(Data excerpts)
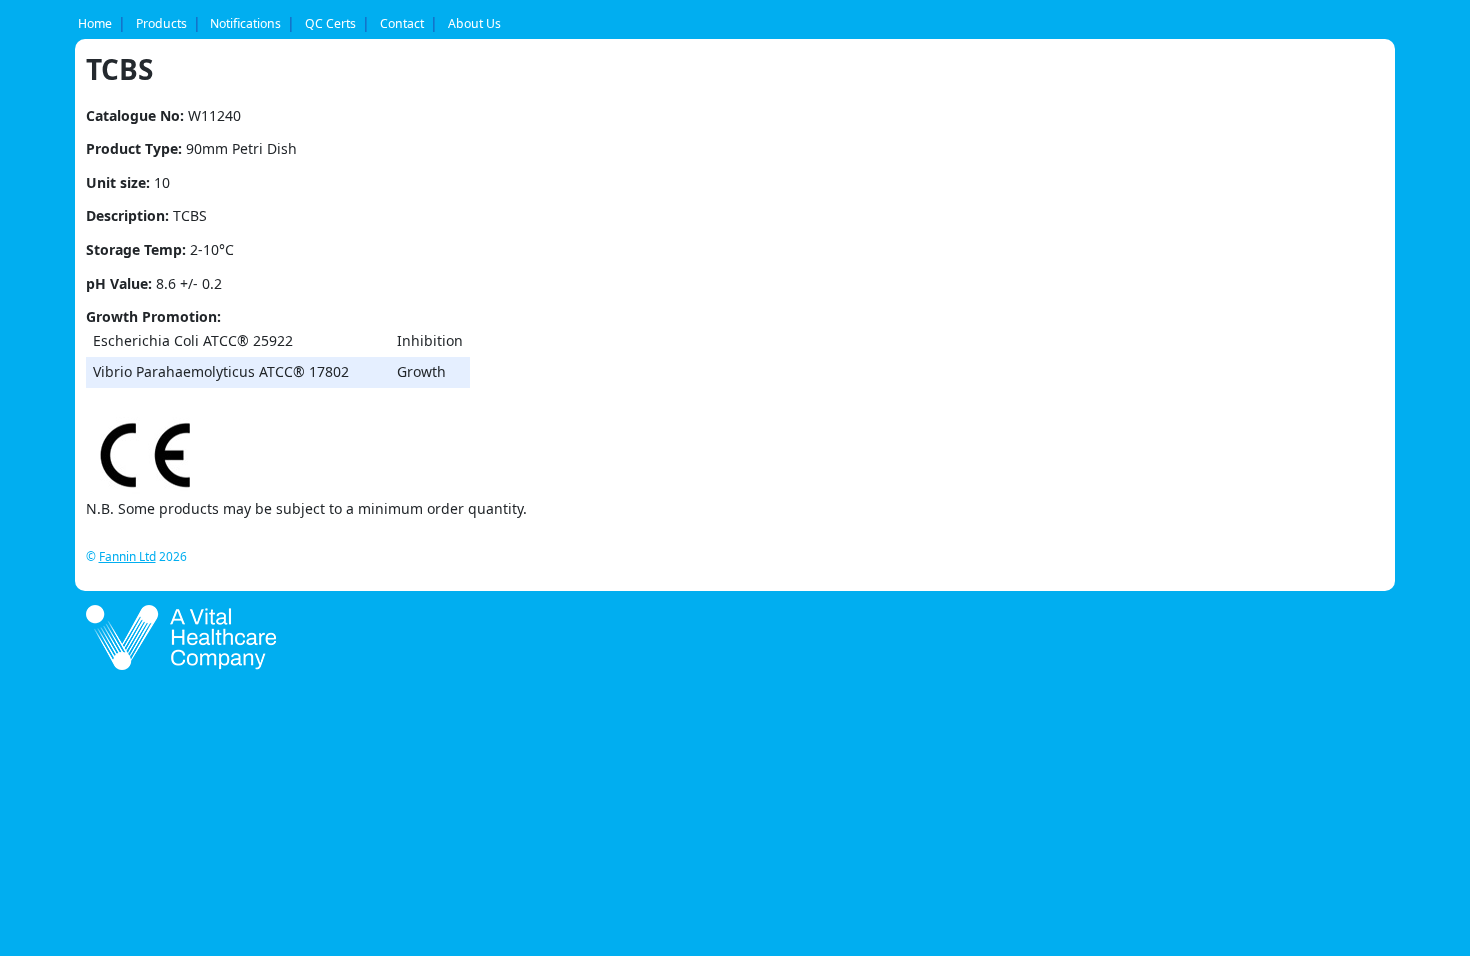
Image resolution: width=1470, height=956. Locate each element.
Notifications (245, 23)
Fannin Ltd (127, 556)
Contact (402, 23)
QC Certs (330, 23)
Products (161, 23)
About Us (474, 23)
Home (95, 23)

- WORK INSTRUCTION
Please repeat each record above precisely, with the pictures left out.

- ANSWER SPACE
Image resolution: width=1470, height=956. Locate each element.
Notifications (245, 23)
Fannin Ltd (127, 556)
Contact (402, 23)
QC Certs (330, 23)
Products (161, 23)
About Us (474, 23)
Home (95, 23)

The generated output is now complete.